Figure 3: Rent Growth Moderated in the Last Quarter of 2023, a Significant Turnaround From the Peak in 2022

The chart shows the number of markets by year-over-year change in rent for the first quarter of 2022 and the fourth quarter of 2023. During the first period, 116 markets had rent growth of 10 percent or more and none had decreasing rents. By the fourth quarter of 2023, 59 markets had decreasing rents and an additional 53 markets saw their rents increase by less than 3 percent. Just one market posted rent growth of 10 percent or more.

Notes: Rent growth is for same-store asking rents. Data cover professionally managed apartments in buildings with at least 5 units.

Source: JCHS tabulations of RealPage data.

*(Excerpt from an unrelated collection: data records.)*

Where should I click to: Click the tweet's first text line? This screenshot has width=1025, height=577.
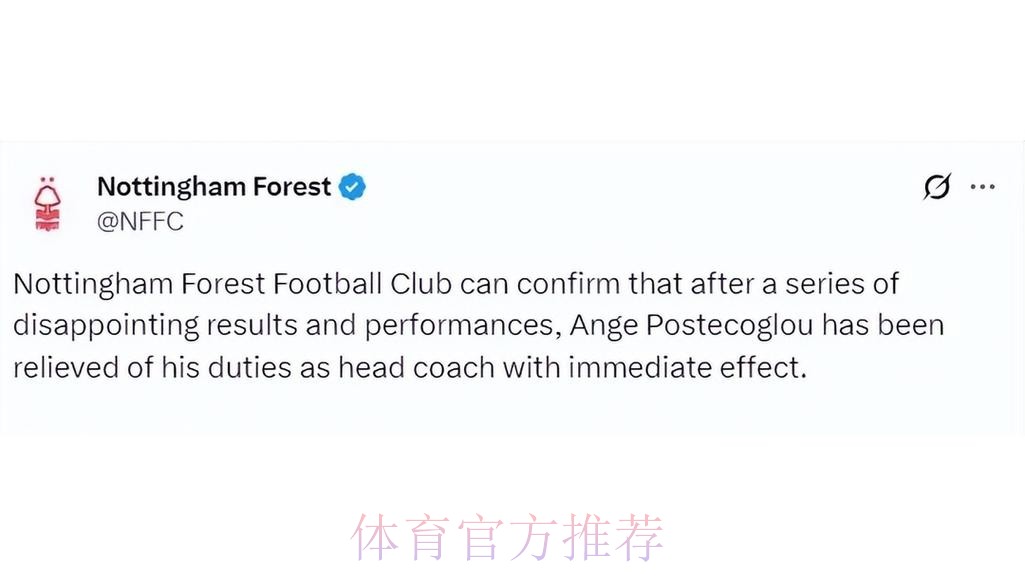[x=455, y=284]
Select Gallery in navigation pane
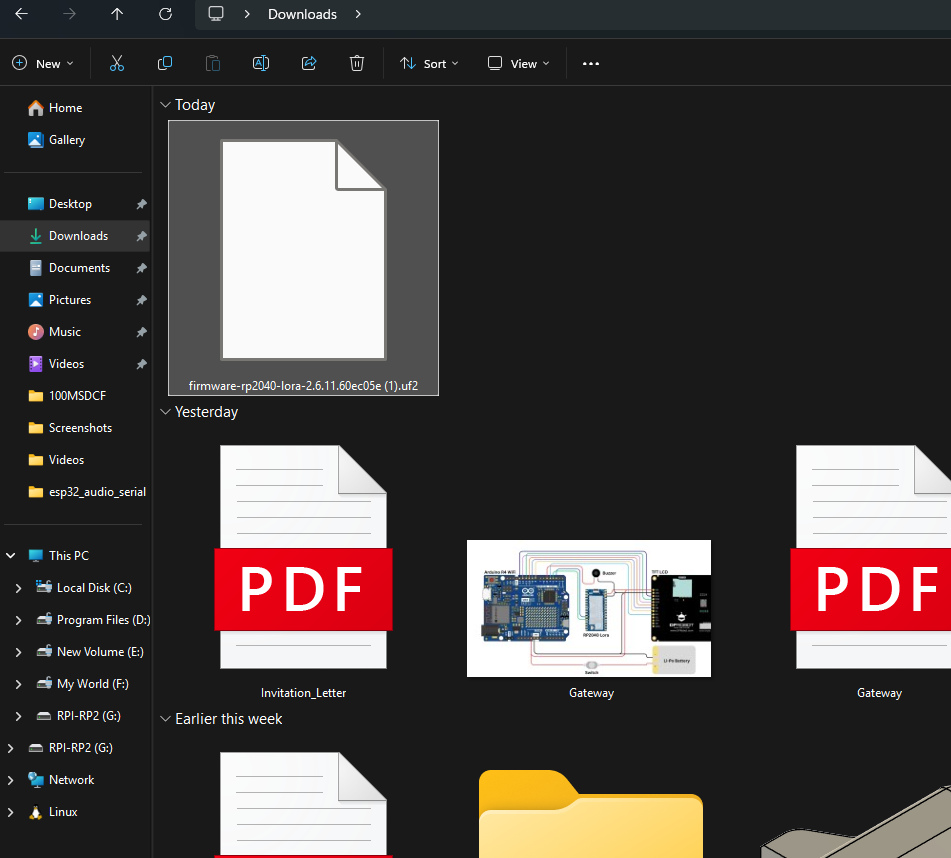This screenshot has height=858, width=951. tap(66, 140)
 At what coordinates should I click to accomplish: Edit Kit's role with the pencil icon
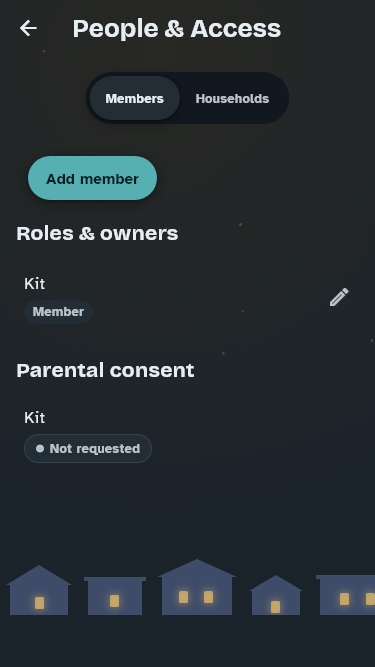coord(339,297)
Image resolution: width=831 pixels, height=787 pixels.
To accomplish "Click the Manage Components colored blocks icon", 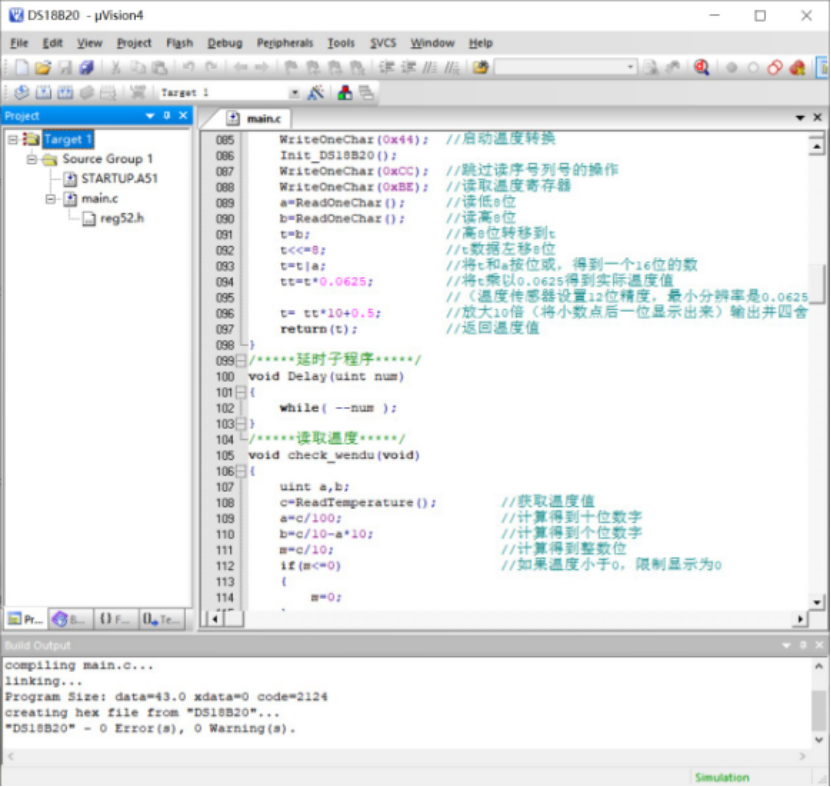I will 344,92.
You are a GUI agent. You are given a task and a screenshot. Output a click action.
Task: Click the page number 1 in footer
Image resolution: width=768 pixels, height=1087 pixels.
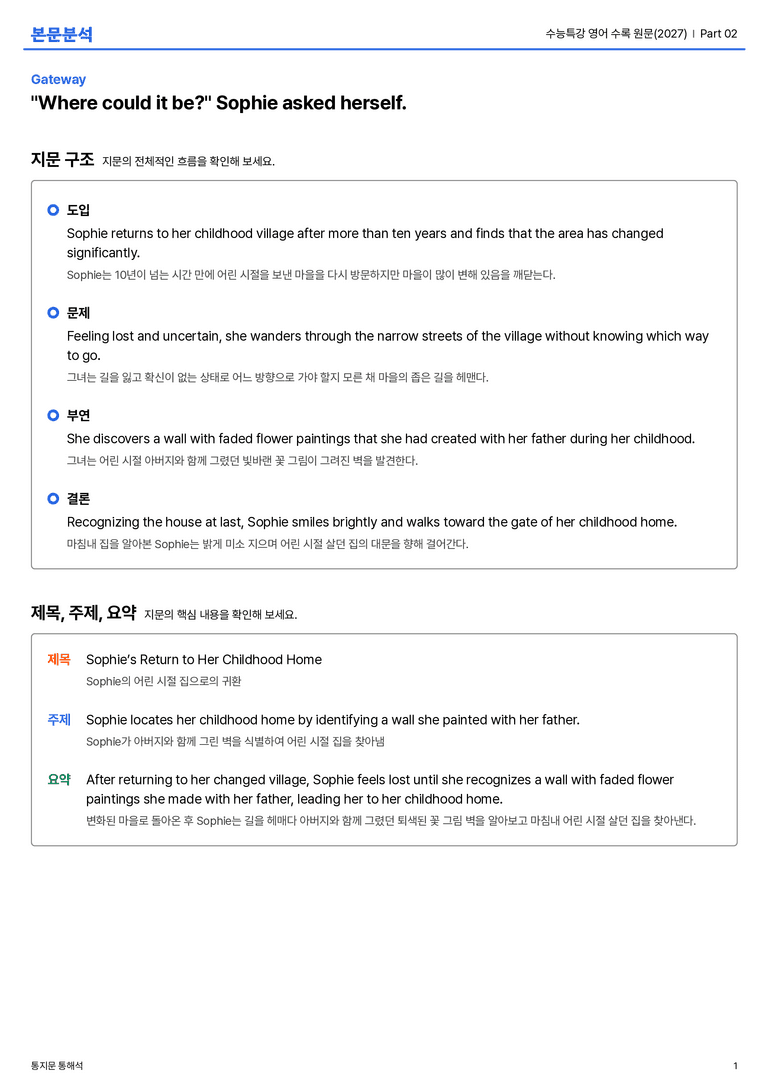[x=735, y=1066]
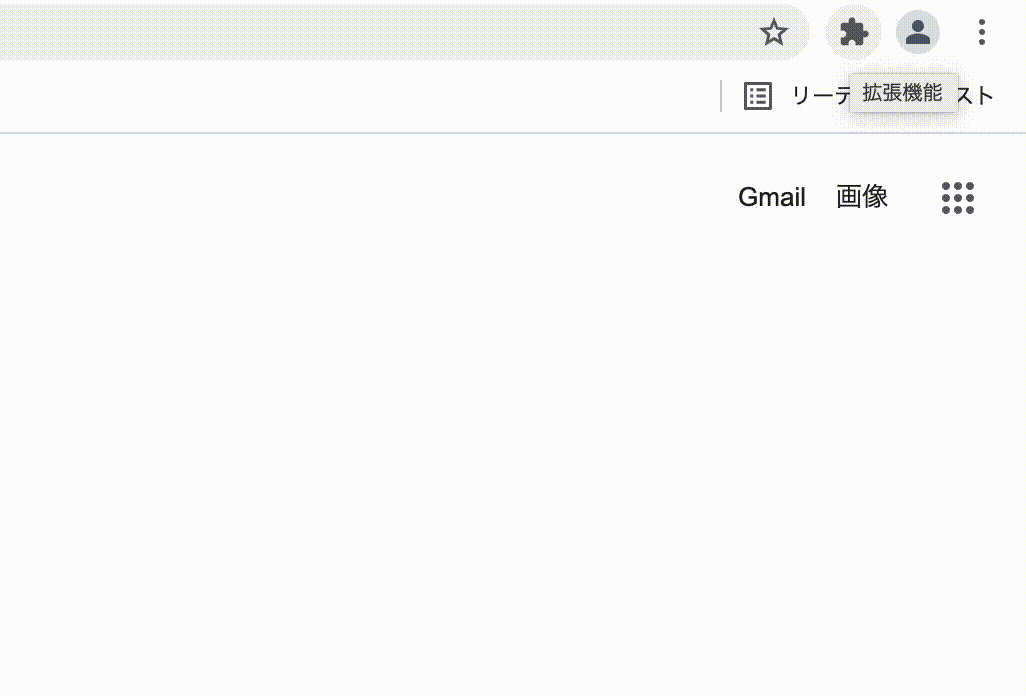This screenshot has width=1026, height=696.
Task: Open the Chrome profile avatar button
Action: 917,32
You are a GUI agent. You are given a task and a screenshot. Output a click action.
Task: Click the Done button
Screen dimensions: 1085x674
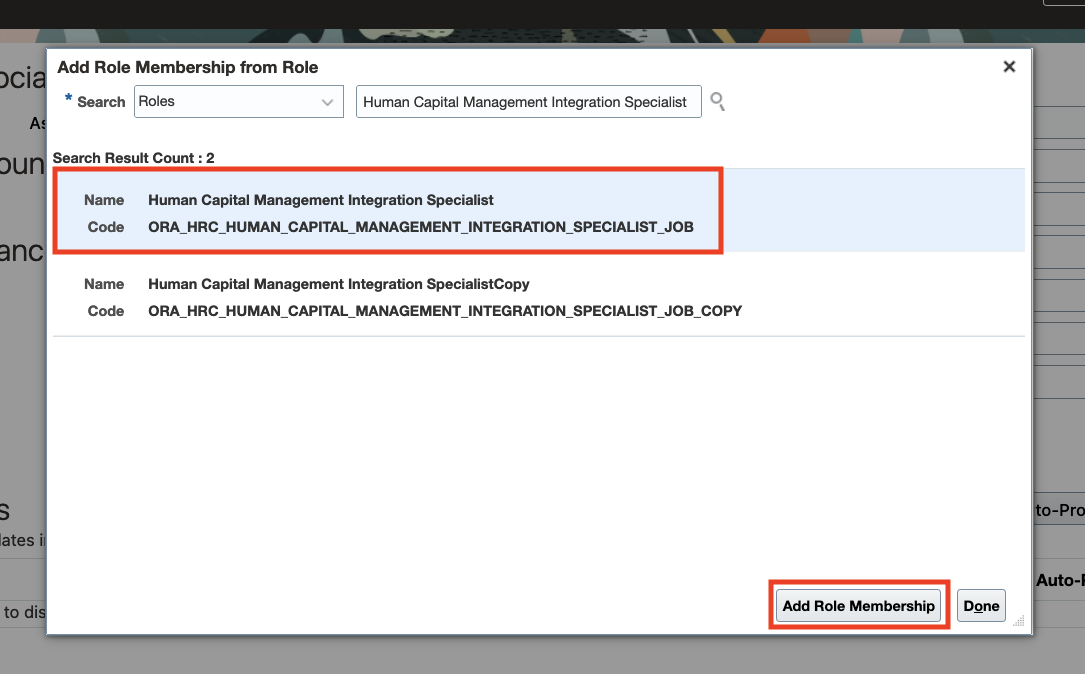(981, 606)
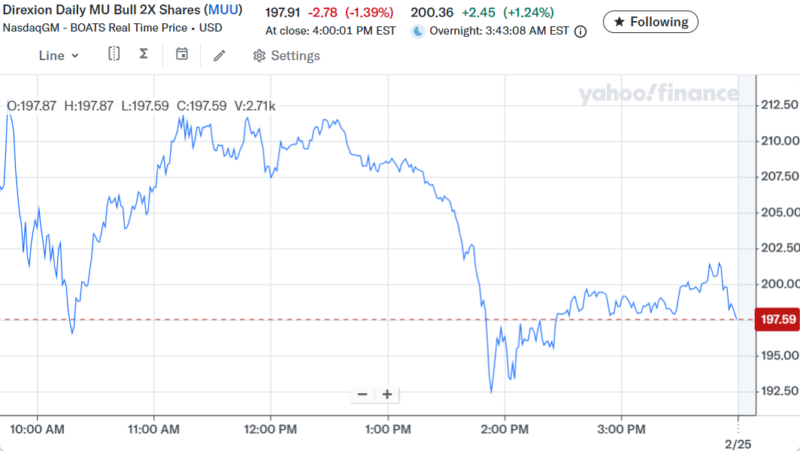Screen dimensions: 800x451
Task: Zoom out the chart with minus button
Action: [362, 394]
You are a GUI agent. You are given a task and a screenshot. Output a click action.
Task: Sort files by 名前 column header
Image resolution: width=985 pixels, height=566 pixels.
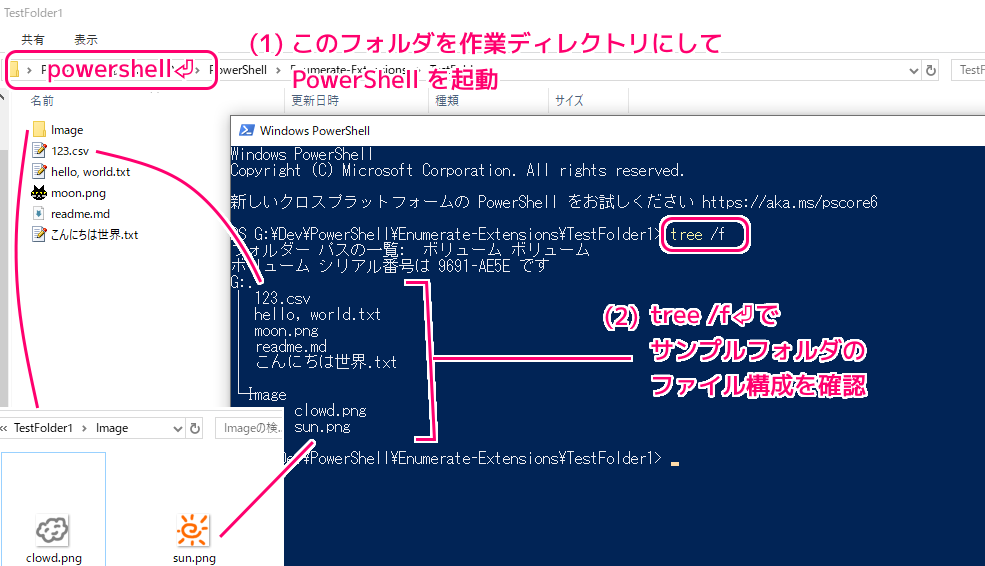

While the excess supply has the potential to improve affordability conditions, there are limits to this process. Though rising at a slower pace, rents have continued to grow in many markets and remain well above pre-pandemic levels. Against this backdrop, the new supply is unlikely to reverse the significant rise in cost-burdened households that hit a new record high in 2022. Since the last quarter of 2019, average asking rents have risen by about $400 (or about $125 in inflation-adjusted terms). Nominal rents fell in just 2 markets over this longer period, suggesting that recent market cooling is unlikely to make enough of a dent in cost burdens to return the country to pre-pandemic levels. Still, nominal rent cuts in 34 markets may help bring cost burdens down from their all-time high.

Ultimately, new supply and stabilizing demand have likely provided slight improvements in affordability conditions from the worst on record. However, the progress may be short-lived. The professionally managed apartment sector is showing a pickup in demand, and multifamily starts have slowed as high interest rates and softening markets reduce the appeal of the apartment sector to investors. The record-high number of multifamily units under construction should help supply in the next year, but slowing starts amid currently rising demand could create further challenges down the road. Especially in this environment, federal, state, and local governments should not count on new supply alone to solve the affordability crisis.